* What to produce *
Copy exactly the last part of the listing below, beginning at the line that contains "You are a computer-use agent." and including the final line.

* Supplied material *
::::::

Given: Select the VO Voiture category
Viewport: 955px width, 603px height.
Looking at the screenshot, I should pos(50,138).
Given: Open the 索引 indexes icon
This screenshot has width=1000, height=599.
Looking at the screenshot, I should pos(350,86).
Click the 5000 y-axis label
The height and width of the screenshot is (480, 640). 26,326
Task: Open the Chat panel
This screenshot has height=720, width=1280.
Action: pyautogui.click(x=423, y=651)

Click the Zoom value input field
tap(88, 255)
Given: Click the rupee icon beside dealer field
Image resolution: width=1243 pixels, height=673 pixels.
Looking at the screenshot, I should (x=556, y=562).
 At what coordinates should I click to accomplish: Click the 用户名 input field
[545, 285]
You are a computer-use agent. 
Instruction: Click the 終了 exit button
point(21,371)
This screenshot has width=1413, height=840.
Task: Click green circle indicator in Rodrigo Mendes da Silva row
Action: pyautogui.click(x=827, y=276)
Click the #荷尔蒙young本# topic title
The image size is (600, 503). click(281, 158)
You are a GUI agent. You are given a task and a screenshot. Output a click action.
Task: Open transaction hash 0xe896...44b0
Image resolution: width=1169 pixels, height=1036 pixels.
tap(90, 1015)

::::::

* Response to this exercise *
You are a computer-use agent. 
Instruction: Click the 終了 exit button
point(21,371)
This screenshot has width=1413, height=840.
Task: Click green circle indicator in Rodrigo Mendes da Silva row
Action: pyautogui.click(x=827, y=276)
Click the #荷尔蒙young本# topic title
The image size is (600, 503). click(281, 158)
You are a GUI agent. You are given a task and a screenshot. Output a click action.
Task: Open transaction hash 0xe896...44b0
Image resolution: width=1169 pixels, height=1036 pixels.
tap(90, 1015)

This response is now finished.